Everything will be okay. Learning from the young and sharing what we know.


Another way of remembering is talking to young people that I interact with.  I was born to be a librarian, but we moved so often that I didn’t work in any one job for a prolonged period of time.  However for about 7 years we lived in Clarence, NY in a town just a little outside of Buffalo.   Clarence has one of the best small libraries I’ve ever volunteered in or seen.  The library was so beloved that it had over 100 volunteers who did real work to help support the library.  Like many parts of the country the library’s funding and staff was cut back year after year.  Somehow, it remained a wonderful and creative place.

I mainly checked books out and occasionally read stories to the children, worked in the used bookstore and did a variety of other little jobs.

We had a large clientele of children and older people.  I used to let the children help me check the books out and when I wasn’t too busy would ask them about their favorites.  If they had a book I didn’t already know, I asked them to please tell me about the book, when they returned it, so I knew whether or not to recommend the books to other children.  Sometimes they would rush to the desk and tell me about something they had done.  In one case this young man (naturally a teen) felt oppressed by his mother, and I just listened mostly to what he said.  He would come to the library to read books his mother had forbidden.(Nothing most of us would be horrified about our children exploring).  But I had the privilege of being a listening post and sharing in their adventures as I watched them mature. I talked to older people who had stories to tell when the desk was free as they stopped by to visit and realized what interesting travels and lives they had had.

As when I used to work at the University Library, they would bring me little presents.  Sometimes cookies that they had baked.  One gave me a little rubber band like bracelet that was popular with the 6 or 7 years old at that time.  Sometimes I gave some of my books to children that I believed they needed.  Once I had done a story time with a friend about collecting things and had brought a rock collection and a group of sea shells for each child to choose from to take home.  One young man really wanted a rock, but I had brought some geodes that were my husband’s, so I found one for him to take home that pleased him.  Later when he visited the library I gave him a rock that I had picked up off of a Georgian beach that was particularly beautiful.
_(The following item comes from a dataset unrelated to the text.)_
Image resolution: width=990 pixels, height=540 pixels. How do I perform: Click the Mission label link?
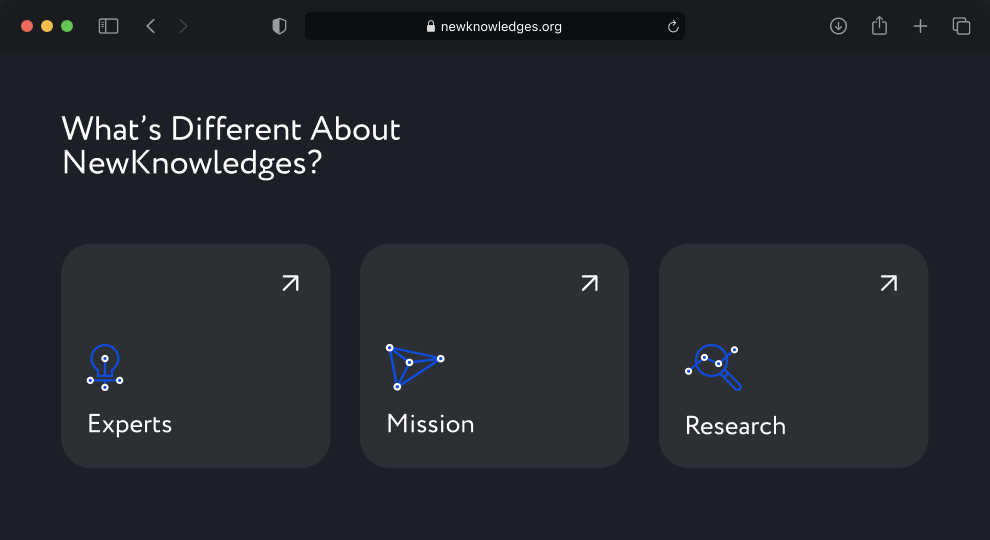(431, 424)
Now my husband and I work out at a place that specializes in muscle strengthening and balance and all the stuff we baby boomers try to do to stay healthy.   Now I like to talk to our young trainers and as they teach me, I have the opportunity to learn again about the wonderful generations coming up. They are just as beautiful and amazing as we must have been when we were younger.  I only wish that we were leaving them a healthier planet.
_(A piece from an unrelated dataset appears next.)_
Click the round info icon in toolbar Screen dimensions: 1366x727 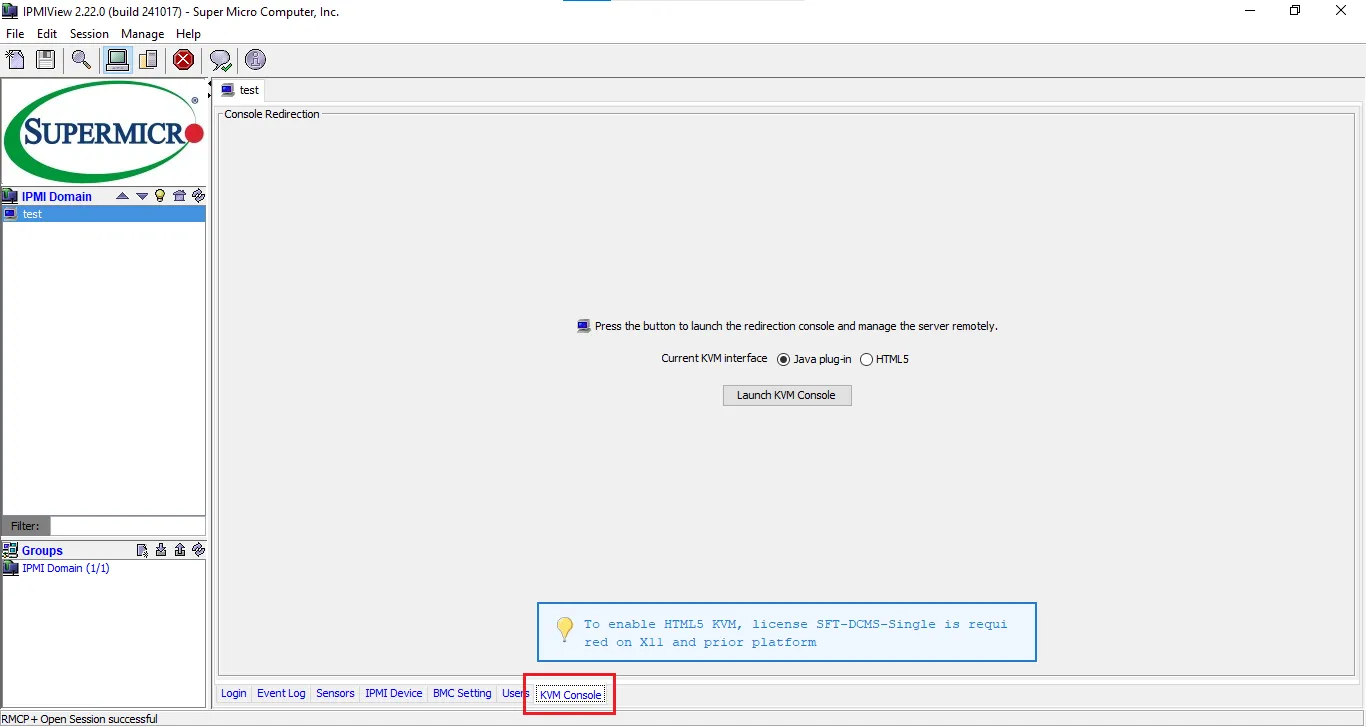(x=255, y=60)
My husband who is not particularly cognizant of the importance of climate warming and what needs to be done is even helping me set up a garden that may survive at least the early disasters of climate change and perhaps keep more species of native plants, insects, humans, and animals alive.

As my youngest son once said to me when we were discussing these issues, “Mom the planet will be here, even when all the humans are gone.  Everything will be okay.”

Profile photo of rosie rosie
born, lived, cried, appreciated, lost, found, lived, laughed, flew in my dreams,
taught others to fly in their dreams, became a telescope reflecting the stars,
dove to the depths of despair ,recovered and walked along the beach as the water escaped from the sea and erased my footprints.

Tags: Too Busy to Remember, except when I interact with younger people.
Characterizations: moving, right on!


  1. Susan says:

    You’ve captured the spirit of Retrospect, where we believe every story matters. It’s essential that we remember, and share our memories, both for ourselves and for those whose world views are expanded by hearing our life stories. (And may I please have a shell?)

  2. John Zussman says:

    There’s so much in this story! The importance of libraries, of listening and sharing, and of learning from both older and younger generations. I think your son is very wise.

  3. rosie says:

    Thank you Susan and thank you John,

    I don’t know if I still have any shells left, we move and things seem to disappear into some hole, but if (Susan) I have the chance to comb a beach, I’ll send you a message to find out how to get one to you.

    John, you are always so wise and sensitive to details. I am honored that you both took time to read the story and remark on it. Thank you both very much.


  4. Constance says:

    I was born to be a librarian. What a wonderful line.

  5. rosie says:

    Thanks for noticing, Constance.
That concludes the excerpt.